Fakat bazen bu, kategorinin geleceği açısından ters etki yaratır. Coca-Cola’nın Zero markasını bile isteye zayıflatmasının ardında yatan yegane temel budur. O siyah kutulu kola var oldukça kırmızı kola insanları şişmanlatan, şekerli ve sağlıksız bir ürün olarak algılanacaktı.
Son dönemlerde kaygıyı çok iyi işleyen reklamlardan biri Molfix’e ait. Bebek bezinin çocuğun yürümesine dair etkisini işlediği reklam filmi, bebek için çok önemli ve uzun soluklu bir kaygı unsurunu temel alıyor.
Tiksintiyi Satmak
Tiksinti duygumuzun temeli büyük oranda fizikidir, gıda ve hijyenle ilgilidir. En temel işlevi bozulmuş yiyecekleri yemeyerek hastalanmamamız, vücut dengemizi korumamız ve hayatta kalmamızdır. Bu hala hayatımızda önemli bir yer edinir. Yiyeceklerin bozulup bozulmadığını koklayarak anlarız ve kötü bir koku aldığımızda yüzümüz buruşur, tiksintiyi yaratan kaynaktan uzaklaşmak ya da o kaynağı uzaklaştırmak isteriz. Öte yandan tiksinti bizi kişisel hijyenimizi tehdit eden unsurlardan da uzak tutar.

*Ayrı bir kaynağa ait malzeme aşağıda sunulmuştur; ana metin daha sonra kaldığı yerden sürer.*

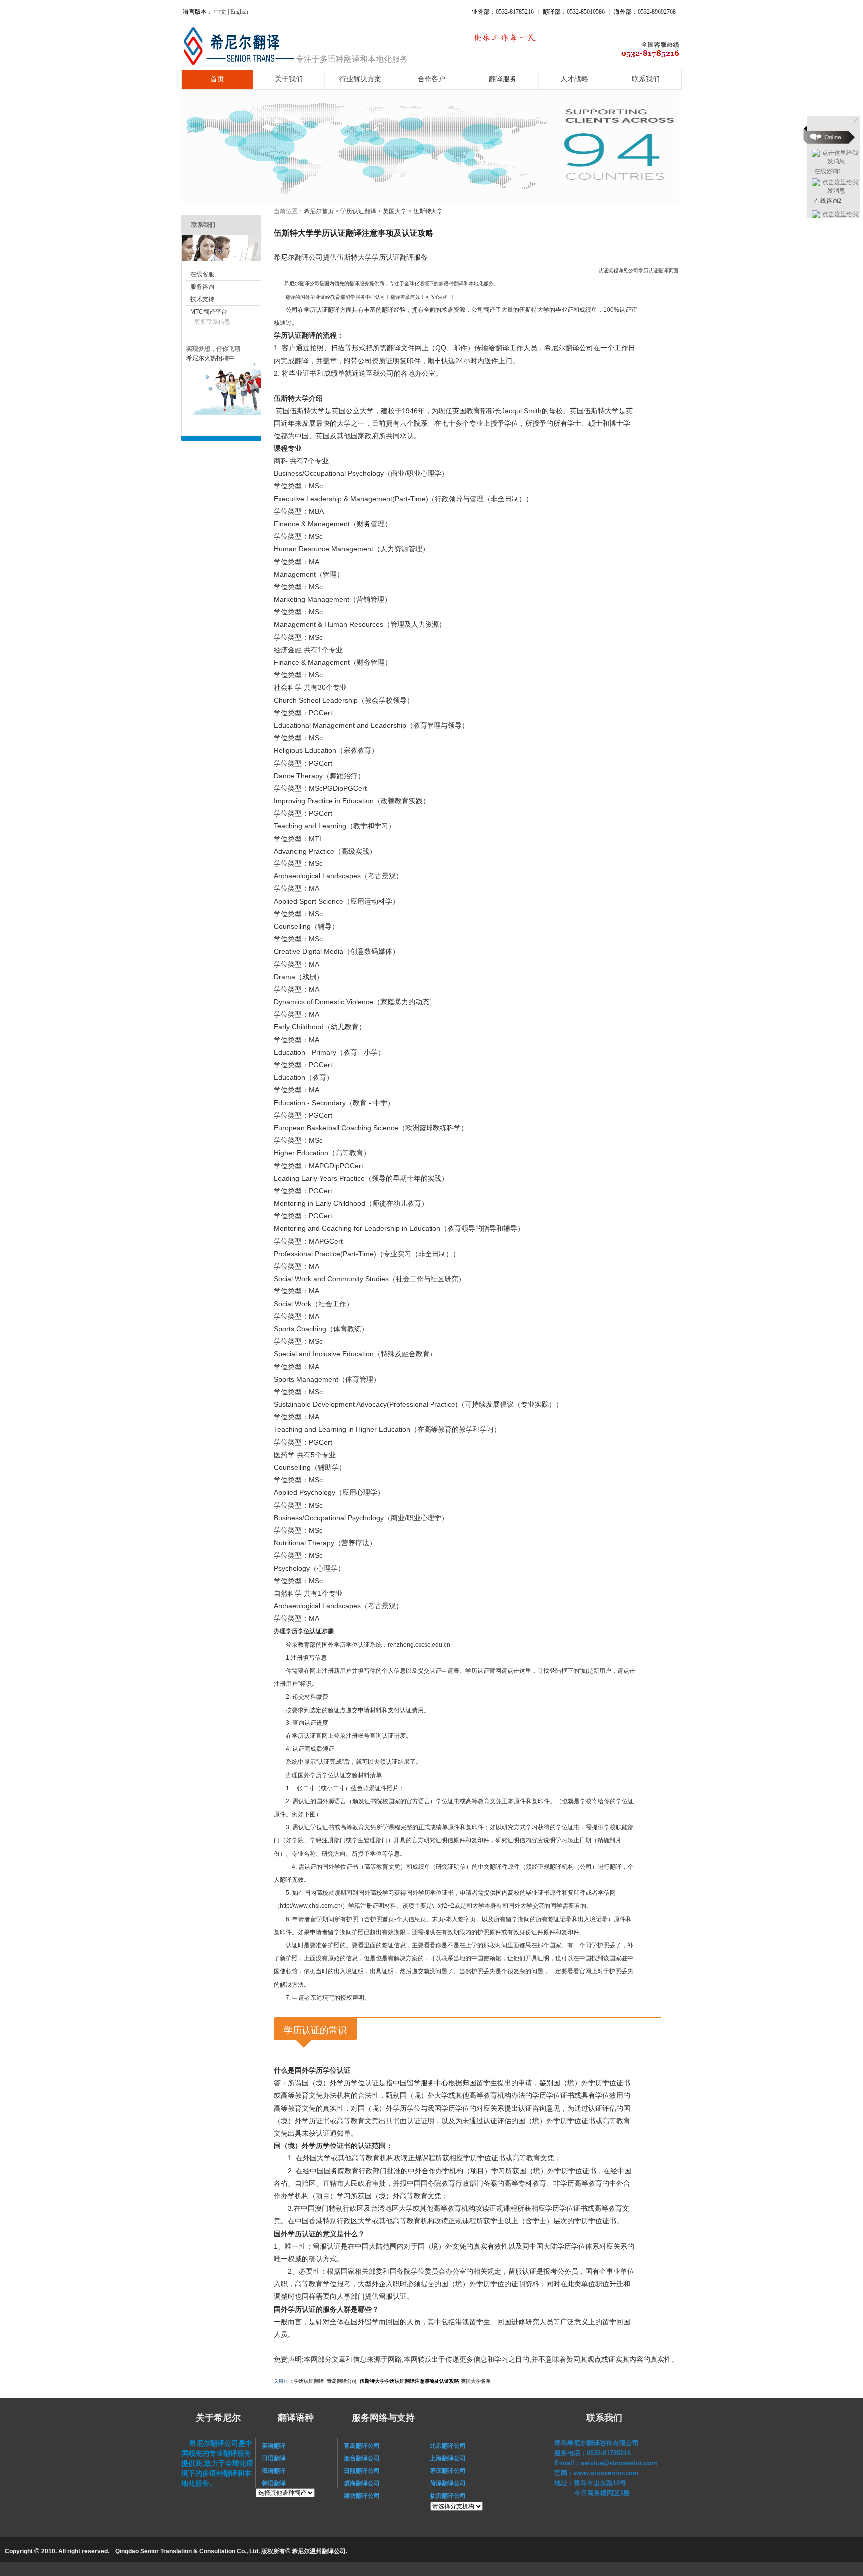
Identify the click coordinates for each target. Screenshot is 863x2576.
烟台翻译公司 (359, 2458)
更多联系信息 (212, 321)
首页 (217, 79)
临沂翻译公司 (448, 2495)
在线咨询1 (827, 171)
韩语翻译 (274, 2483)
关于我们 (289, 79)
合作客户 (431, 79)
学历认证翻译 (358, 211)
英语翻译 (271, 2445)
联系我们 (646, 79)
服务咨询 (202, 286)
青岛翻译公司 (342, 2381)
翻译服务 (503, 79)
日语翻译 (271, 2458)
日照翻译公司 (359, 2470)
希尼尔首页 (319, 211)
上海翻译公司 (448, 2458)
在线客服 (202, 274)
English (239, 11)
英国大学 (395, 211)
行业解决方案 (360, 79)
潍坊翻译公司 (359, 2495)
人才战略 (574, 79)
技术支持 (202, 299)
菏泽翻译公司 (448, 2483)
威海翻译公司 (359, 2483)
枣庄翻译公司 (448, 2470)
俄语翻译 (271, 2470)
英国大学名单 (476, 2381)
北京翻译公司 (448, 2445)
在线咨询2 (827, 200)
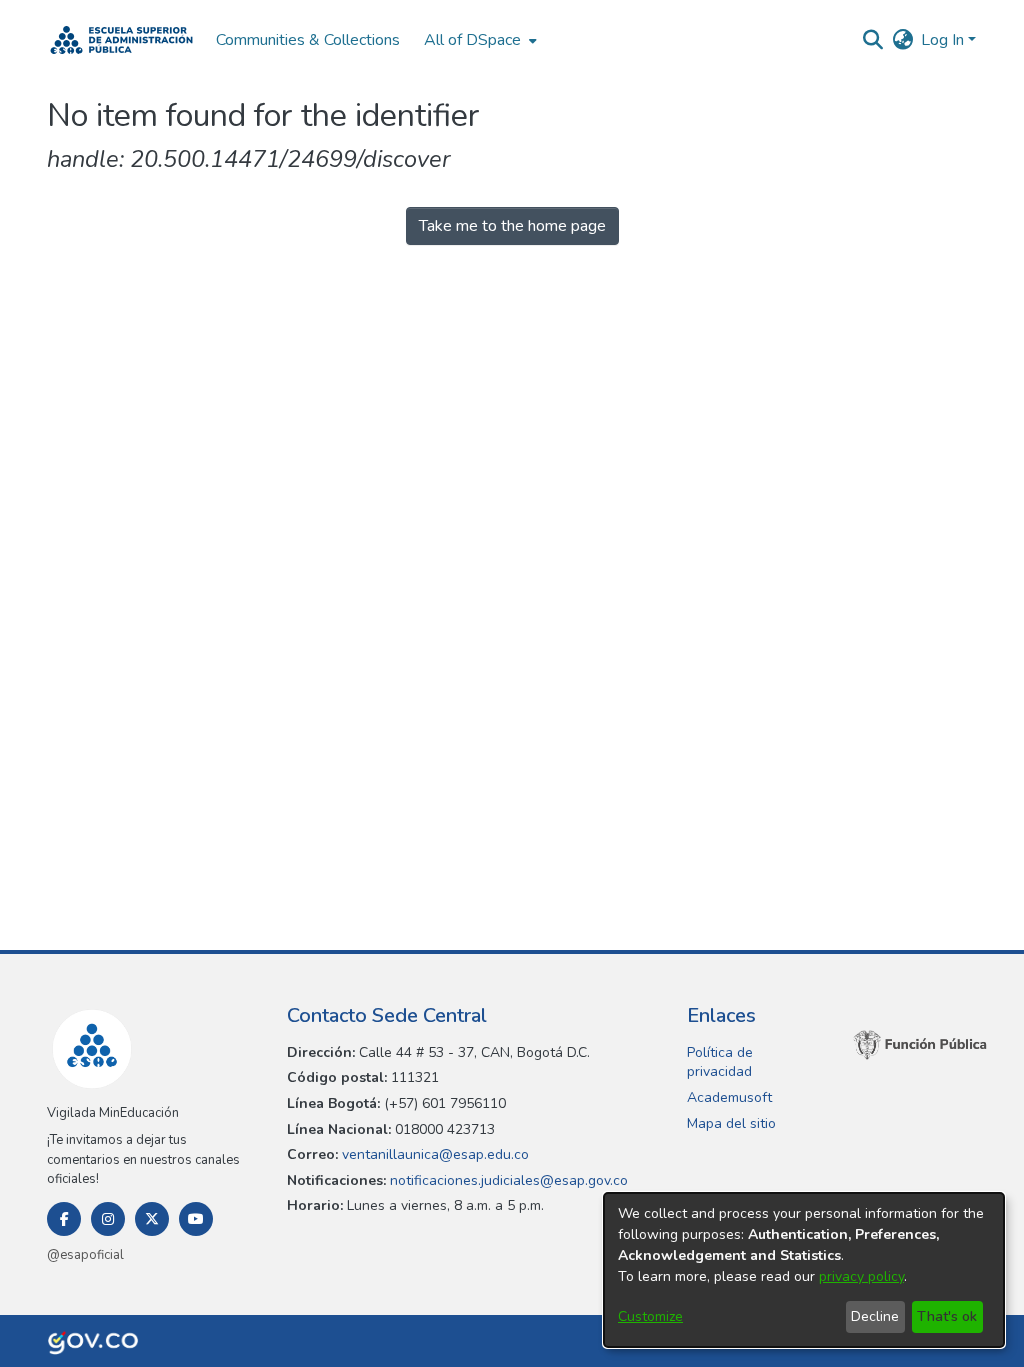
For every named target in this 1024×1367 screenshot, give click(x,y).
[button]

Bu işlev daha sonraları sosyolojik bir boyut kazanmıştır. İşin içine ahlaki değerler ve toplumsal normlar girmiş ve bu durum fiziken “pis” olmayan şeylerden de tiksinmemizle sonuçlanmıştır. Şu an sırada önümüze geçen birini gördüğümüzde öfkemize tiksinti de eşlik eder. Beyaz çorap giyen bir erkek, adet olan bir kadın, eşcinseller, bıyıklı bir erkek, aldatan bir koca, yalan söyleyen bir yakınımız… Bu durumlar kişinin içinde bulunduğu topluma ve ahlaki değerlere bağlı olarak tiksinti yaratabilir.
Tiksintiyi sosyolojik yönüyle kullanan en iyi örneklerden biri M.A.R.K.A ajansın (Hulusi Derici’nin) Audi için yaptığı reklam kampanyasıdır.

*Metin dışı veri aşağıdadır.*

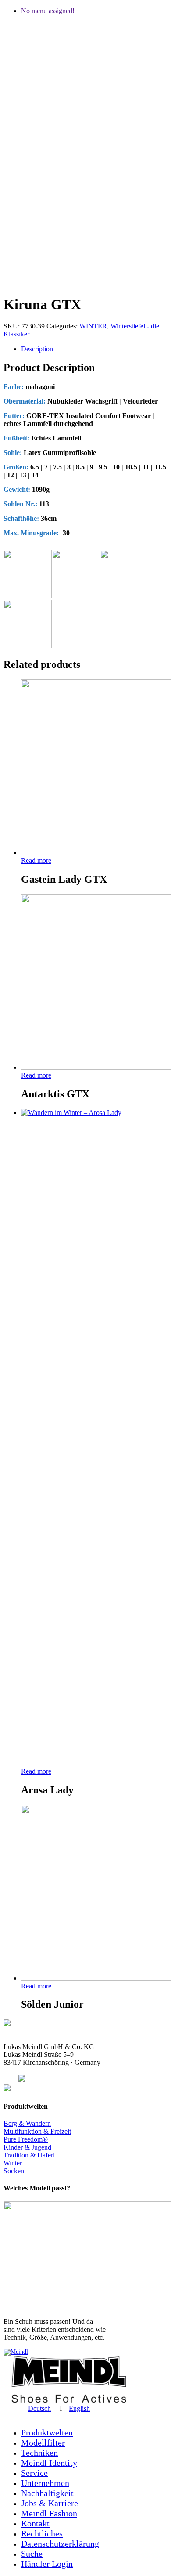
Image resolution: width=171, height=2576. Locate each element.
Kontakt (35, 2523)
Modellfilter (43, 2442)
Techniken (39, 2452)
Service (34, 2473)
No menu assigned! (48, 10)
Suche (32, 2553)
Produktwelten (47, 2432)
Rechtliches (42, 2533)
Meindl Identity (49, 2463)
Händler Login (47, 2564)
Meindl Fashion (49, 2513)
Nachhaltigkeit (47, 2493)
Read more (36, 860)
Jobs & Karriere (49, 2503)
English (79, 2408)
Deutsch (39, 2408)
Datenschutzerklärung (60, 2543)
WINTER (93, 326)
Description (37, 349)
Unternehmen (45, 2483)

Bunun dışında adı çokça Fear Marketing ile anılan Domestos, mikropları resmederek tiksinti duygusunu yıllarca kullanmıştır. Fakat son yıllarda marka kendini bu tiksinilecek unsurlarla bağdaştırmanın sakıncalı durumlarını görmüş ve 2024 itibarıyla marka görsel unsurunu mikroplar yerine ejderha ile değiştirmiştir. Bana göre bu, üniversitelerde nedenleri ve sonuçları itibarıyla okutulması gereken vakalardan biridir.
Utanç duygusunun ise diğerlerinden farklı olarak biyolojik bir temeli yoktur. Evrimsel süreçte çok sonralarda ortaya çıktığına inanılır. Geçmişte bunun örneklerini deterjan ve çamaşır suyu reklamlarında gördük. Sararmış ya da lekesi çıkmamış bir gömleğin, çarşafın bizi utandırması gerekiyor mu? Geçmişte utandığımız şeylerde şu an da utanıyor muyuz? Bu sanıyorum toplumdaki ahlak olgusuyla ve o anki özel durumla ilgili. Çıplaklık utanç verici olabilir fakat hasta yatağındaki birinin çıplaklığı böyle bir duygu oluşturmaz.
Tüm bunların ışığında şunu iddia etmek mümkün, olumsuz duygular karşı aksiyon aldırma potansiyeli nedeniyle markalar için çok önemlidir. Fakat yine de bir sigorta şirketi kazayı göstererek ve kendini kaza ile ilişkilendirerek mi daha doğru bir iş yapar yoksa olumlu ihtimalleri göstererek mi emin olamıyorum. Örneğin Anadolu Sigorta’nın son reklamı hiç olmaması gereken bir şekilde değil mi? Azalan alım gücünü de düşündüğümüzde reklamdaki mizansen en hafif tabirle “karikatürize” değil mi?